• Given text
Two things of note: first, what could 'some surprising ones' refer to? Is Carter hinting at some undisclosed 'black' weapons program?

Second, note the reference to runway repair. As Carter says, it's a mundane topic, but it indicates that the Pentagon is taking seriously the threat of Chinese ballistic missile strikes on US air bases in the region. There has long been a lively debate among strategists about the possibility that a regional skirmish — say over the South China Sea or Taiwan — could escalate quickly if China were to attack US bases in the region. It's a scenario that raises some scary questions: how could the US tell whether incoming missiles had conventional or nuclear warheads? Would Washington respond by attacking bases on the Chinese mainland? Would Beijing in turn take this as a provocation that would justify counter-strikes on the continental US? In the event of heightened regional tension, would the US be better off pre-emptively hitting Chinese missile sites in order to protect its bases?

Carter's reference to runway repair suggests a few things. First, it could be an indicator that the US accepts it will be too difficult to protect its air bases from missile strikes with missile-defence systems alone. The numbers just don't stack up, so America needs to supplement its 'active' defences (missiles to take out incoming missiles) with 'passive' measures such as rapid runway repair.

Second, it might indicate that the US wants the flexibility to not respond to Chinese strikes on its bases with counter-strikes on Chinese territory. If the US can instead blunt such strikes by rapidly returning its facilities to working order, it can avoid taking action that might escalate a regional skirmish to a world war.

These seem like lurid military fantasies, and it's true that the chances of US-China relations deteriorating to this point are remote. But it is fair to say that they are less remote than they were a decade ago. Moreover, if China's aim is to erode America's military preeminence in the region, and if America's aim is  to resist that erosion, then the two countries have incompatible goals. Carter says he rejects 'zero-sum thinking that China’s gain is our loss', but in this case, zero-sum thinking seems hard to avoid.

• Challenge a
Copy the passage on Carter's remarks verbatim, taking everything from "Second, it might" down to "a world war.".
The rows that follow have no connection to the passage on Carter's remarks.

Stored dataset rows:
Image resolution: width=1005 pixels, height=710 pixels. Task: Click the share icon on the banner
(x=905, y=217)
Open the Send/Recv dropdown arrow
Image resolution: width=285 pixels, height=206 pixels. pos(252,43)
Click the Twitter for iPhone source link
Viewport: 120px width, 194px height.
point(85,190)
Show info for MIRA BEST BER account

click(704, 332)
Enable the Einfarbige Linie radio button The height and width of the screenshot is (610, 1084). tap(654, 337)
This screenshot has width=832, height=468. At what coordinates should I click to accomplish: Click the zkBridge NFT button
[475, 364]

• Challenge b
Render everything from the row line containing "Open the Send/Recv dropdown arrow" down to the final line of the stored rows as a JSON list of strings, one string per line, with blank lines omitted.

• Task response a
Second, it might indicate that the US wants the flexibility to not respond to Chinese strikes on its bases with counter-strikes on Chinese territory. If the US can instead blunt such strikes by rapidly returning its facilities to working order, it can avoid taking action that might escalate a regional skirmish to a world war.

• Task response b
[
  "Open the Send/Recv dropdown arrow",
  "Image resolution: width=285 pixels, height=206 pixels. pos(252,43)",
  "Click the Twitter for iPhone source link",
  "Viewport: 120px width, 194px height.",
  "point(85,190)",
  "Show info for MIRA BEST BER account",
  "click(704, 332)",
  "Enable the Einfarbige Linie radio button The height and width of the screenshot is (610, 1084). tap(654, 337)",
  "This screenshot has width=832, height=468. At what coordinates should I click to accomplish: Click the zkBridge NFT button",
  "[475, 364]"
]